Warning : DO NOT USE LIBRARY FUNCTION FOR GENERATING COMBINATIONS. Example : itertools.combinations in python.

Solution

Method 1 - Backtracking

The first impression of this problem should be depth-first search(DFS). To solve DFS problem, recursion is a normal implementation.

Note that the candidates array is not sorted, we need to sort it first, if we need sorted output from the list. But this is not necessary.

Backtracking the wrong way

Also, normal recursion decision tree may have issues. For e.g. for array [2,3,6,7], when we choose 2, it may have 3 later.
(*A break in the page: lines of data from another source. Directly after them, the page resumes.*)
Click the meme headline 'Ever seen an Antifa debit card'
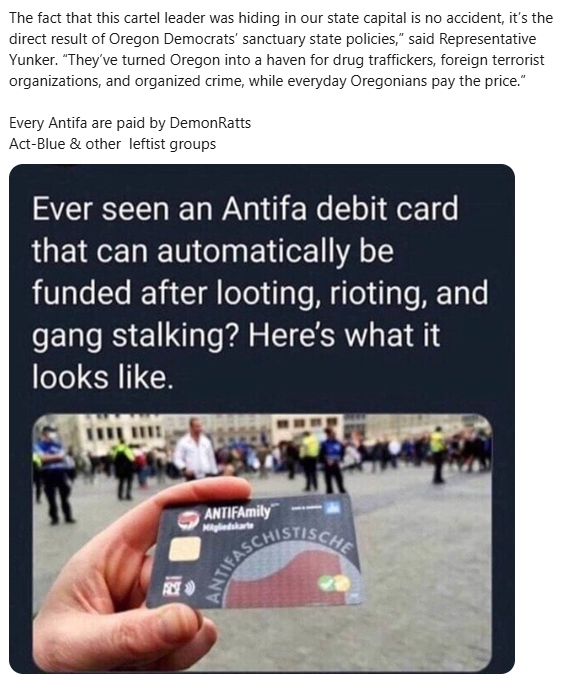Viewport: 581px width, 679px height. (x=245, y=209)
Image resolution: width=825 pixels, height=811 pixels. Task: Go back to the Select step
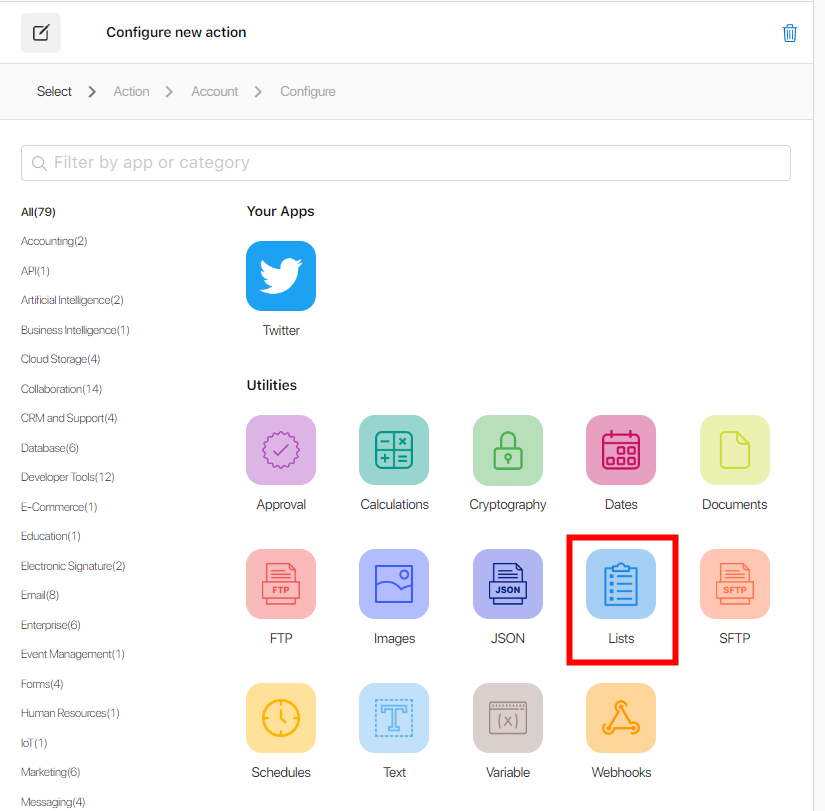(x=54, y=91)
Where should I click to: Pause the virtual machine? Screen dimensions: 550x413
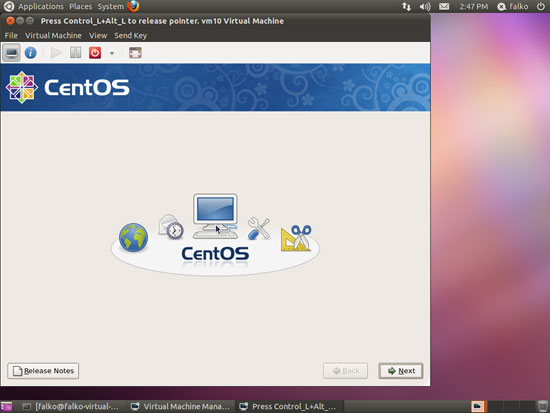(75, 53)
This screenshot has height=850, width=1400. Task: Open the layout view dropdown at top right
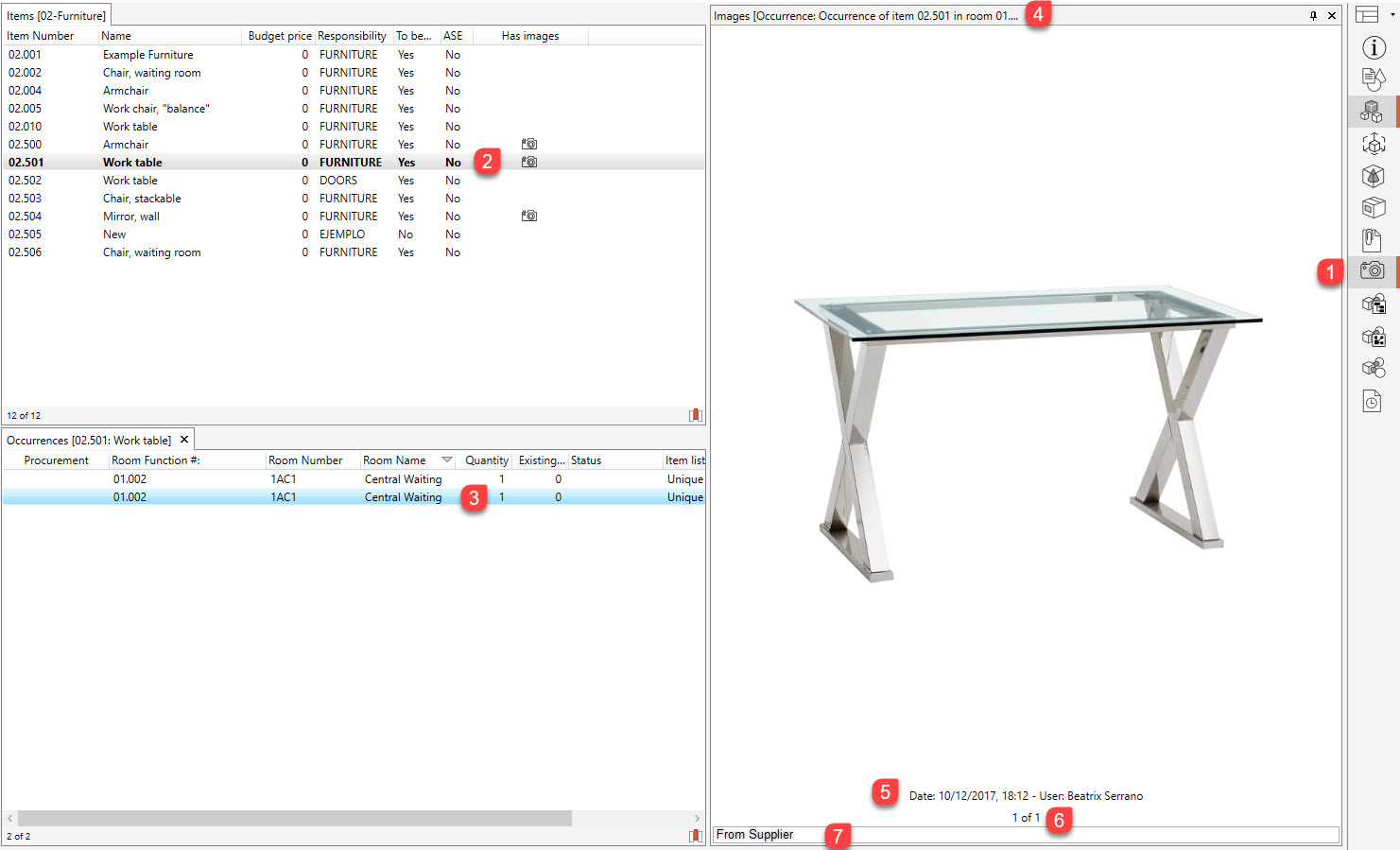coord(1367,14)
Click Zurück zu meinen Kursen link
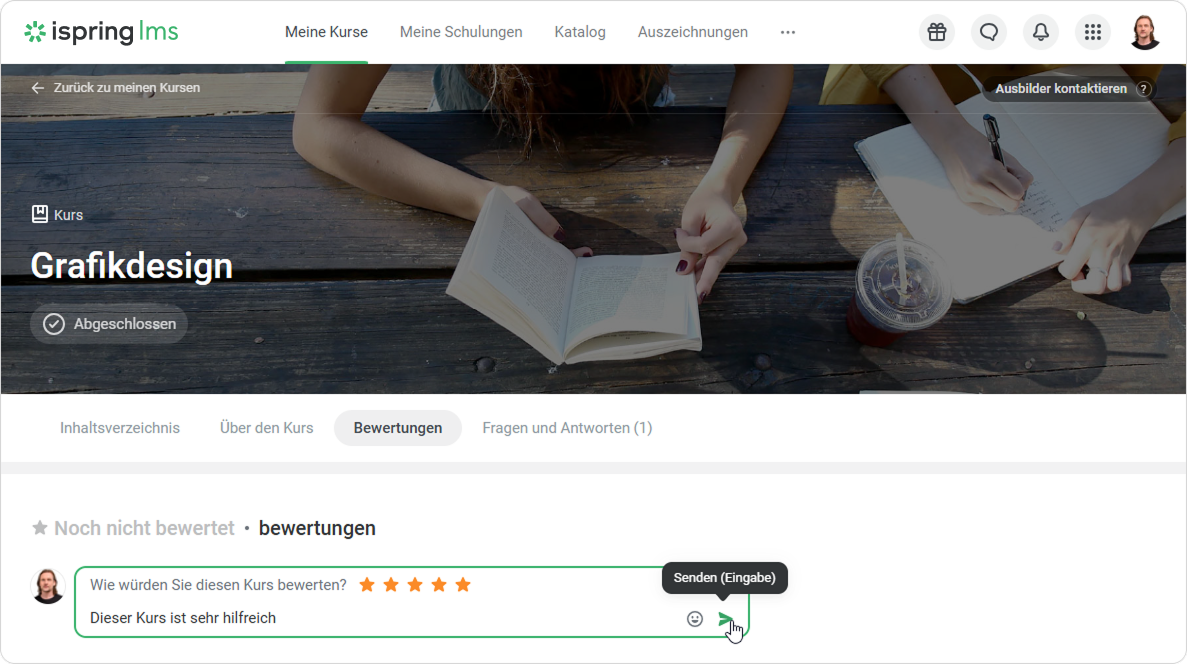 (116, 88)
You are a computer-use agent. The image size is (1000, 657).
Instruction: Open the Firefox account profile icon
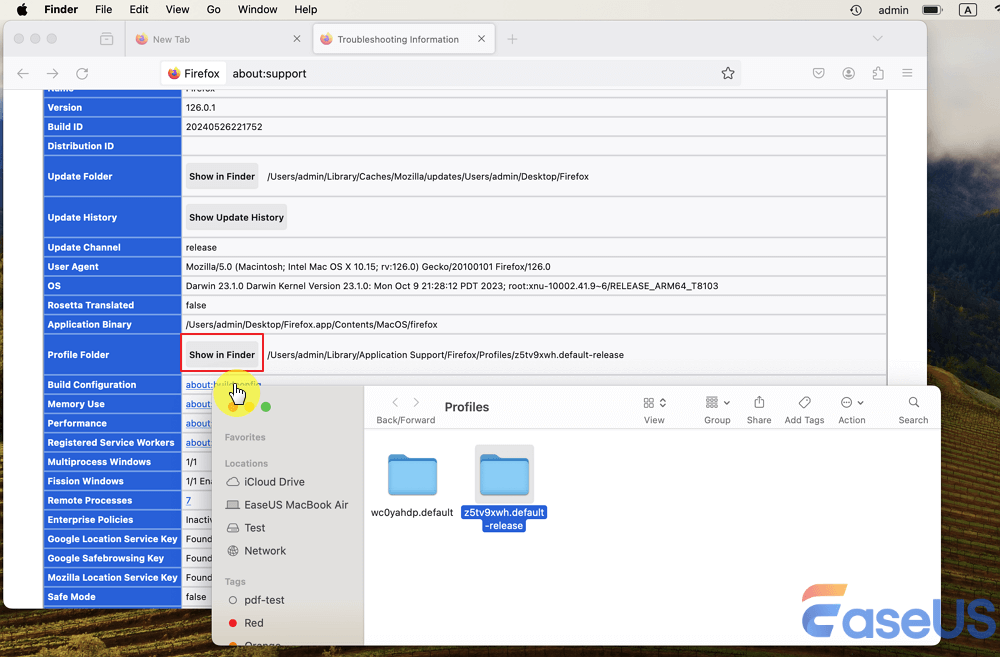point(848,73)
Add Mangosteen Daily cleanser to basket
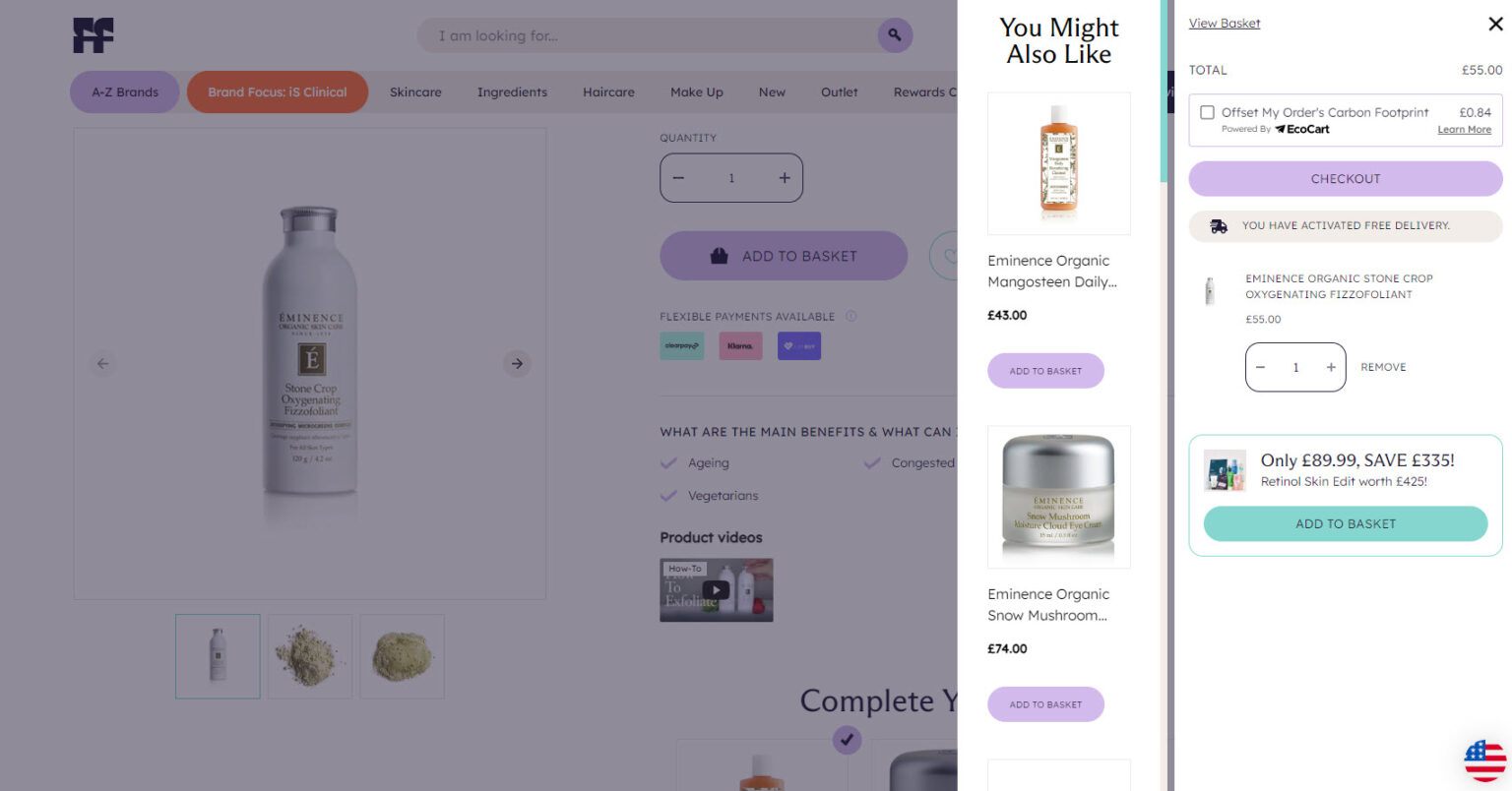 [1045, 371]
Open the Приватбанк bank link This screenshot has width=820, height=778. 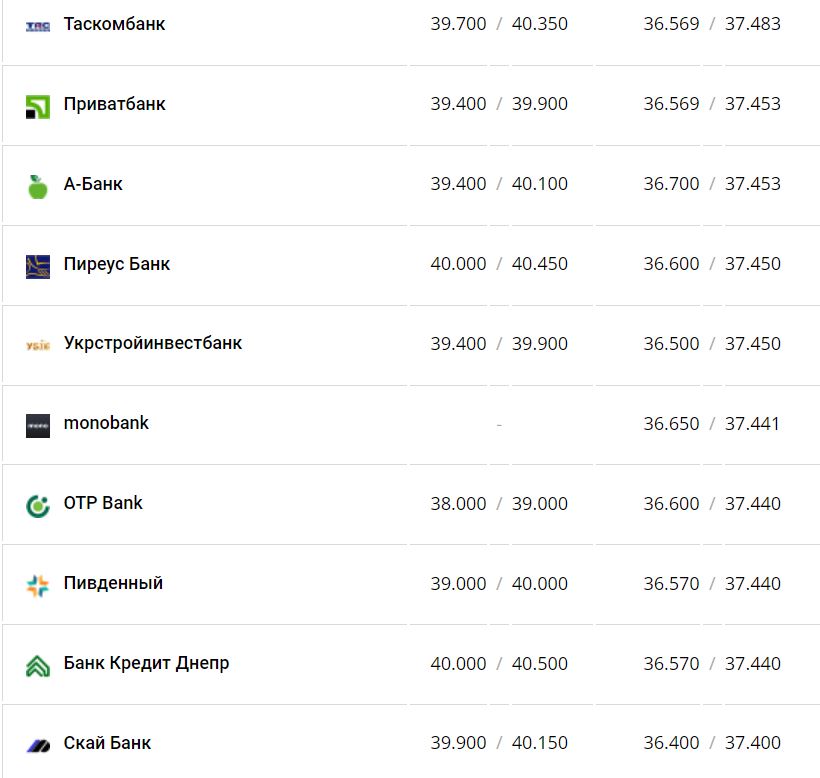114,104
So, when we come to number 3, we should make sure, that we don’t take 2 again, as that will result in duplicates.

graph TD
    Root["[]"]
    Root --> A("[2]")
    Root --> B("[3]")
    Root --> C("[6]")
    Root --> D("[7]")

    A --> AA("[2, 2]")
    A --> AB("[2, 3]")
    A --> AC("[2, 6]")
    A --> AD("[2, 7]")
    B --> BA("[3, 2]")
    B --> BB("[3, 3]")
    B --> BC("[3, 6]")
    B --> BD("[3, 7]")
    C --> CA("[6, 2]")
    C --> CB("[6, 3]")
    C --> CC("[6, 6]")
    C --> CD("[6, 7]")
    D --> DA("[7, 2]")
    D --> DB("[7, 3]")
    D --> DC("[7, 6]")
    D --> DD("[7, 7]")

	AA --> AAA("[2, 2, 2]") & AAB("[2, 2, 3]"):::Red & N1("...")
	AB --> ABA("[2, 3, 2]"):::Red & N2("...")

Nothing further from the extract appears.